I know Stowe well!  I went to college around Burlington, VT.  I'll check them out.   



post #11 of 15
Here's the link to the shop.

I was PM'ing Jake from the link here last week. He works in the warehouse.

Have spoken with Mike on the phone when I placed the order for the Knee Bindings a few weeks back.

Great customer service.
post #12 of 15
Thread Starter 

Thanks Max, I'm going to try to keep my business local, but will definitely check them out if my needs aren't met around here.

post #13 of 15
Thread Starter 
Had some time on the way back from a client yesterday and stopped into Freeport Ski & Bike. They want to put me in a set of Rossignol Experience 84's in a 170, which I really liked. I've been told by a couple shops that the higher intermediate skis are still pretty forgiving and easy to ski, yet will provide me with more performance in the long run. Again I liked the Experience 84 but don't want to get over my head. Maybe the Experience 80 would be a better comprise.

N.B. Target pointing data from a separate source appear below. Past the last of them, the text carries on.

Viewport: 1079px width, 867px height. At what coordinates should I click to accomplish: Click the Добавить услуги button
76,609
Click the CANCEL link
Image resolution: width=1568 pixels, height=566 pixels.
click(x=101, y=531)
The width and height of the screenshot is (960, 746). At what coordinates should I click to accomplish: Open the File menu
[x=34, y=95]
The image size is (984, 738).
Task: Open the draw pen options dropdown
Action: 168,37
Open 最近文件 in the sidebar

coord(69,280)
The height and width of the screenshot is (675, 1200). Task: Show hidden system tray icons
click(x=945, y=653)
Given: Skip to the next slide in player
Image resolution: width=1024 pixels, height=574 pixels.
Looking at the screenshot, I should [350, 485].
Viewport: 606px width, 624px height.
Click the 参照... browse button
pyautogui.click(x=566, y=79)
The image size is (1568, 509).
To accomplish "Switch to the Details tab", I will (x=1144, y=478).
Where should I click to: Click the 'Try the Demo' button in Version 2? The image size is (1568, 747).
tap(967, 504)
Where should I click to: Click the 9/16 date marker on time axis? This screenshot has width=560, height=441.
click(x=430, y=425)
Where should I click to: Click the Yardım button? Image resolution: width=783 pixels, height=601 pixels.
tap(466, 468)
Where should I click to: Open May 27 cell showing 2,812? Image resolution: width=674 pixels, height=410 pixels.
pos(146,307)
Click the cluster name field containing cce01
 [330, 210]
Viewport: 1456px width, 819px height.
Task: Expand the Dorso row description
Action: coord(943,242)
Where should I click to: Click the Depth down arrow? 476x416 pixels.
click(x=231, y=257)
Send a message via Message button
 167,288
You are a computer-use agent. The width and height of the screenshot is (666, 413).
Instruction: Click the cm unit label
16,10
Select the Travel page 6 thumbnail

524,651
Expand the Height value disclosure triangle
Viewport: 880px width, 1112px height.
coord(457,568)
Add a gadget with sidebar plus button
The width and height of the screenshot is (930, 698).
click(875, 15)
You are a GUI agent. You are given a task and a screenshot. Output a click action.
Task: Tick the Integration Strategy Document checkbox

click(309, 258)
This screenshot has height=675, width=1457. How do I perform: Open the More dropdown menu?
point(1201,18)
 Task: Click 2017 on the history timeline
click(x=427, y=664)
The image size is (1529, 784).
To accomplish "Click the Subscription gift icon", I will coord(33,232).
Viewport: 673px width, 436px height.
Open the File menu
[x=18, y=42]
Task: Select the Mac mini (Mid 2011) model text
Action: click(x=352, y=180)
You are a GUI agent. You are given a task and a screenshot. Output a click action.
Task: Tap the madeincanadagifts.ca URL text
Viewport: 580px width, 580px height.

Another thing was the Experience 84 they had was the open version, which you buy your bindings separately and mount them directly to the ski. What are the pros and cons to going with this over something that comes with an adjustable binding system?

Thanks again on the boot tips, I was able to go down two sizes!
post #14 of 15

The E84 is a good choice for you.  Not too demanding but enough performance to grow into.  And no disadvantage to "flat" skis.  Does give you a choice in bindings which a "system" ski does not.

post #15 of 15
Thread Starter 

Thanks JimH, I really appreciate your input.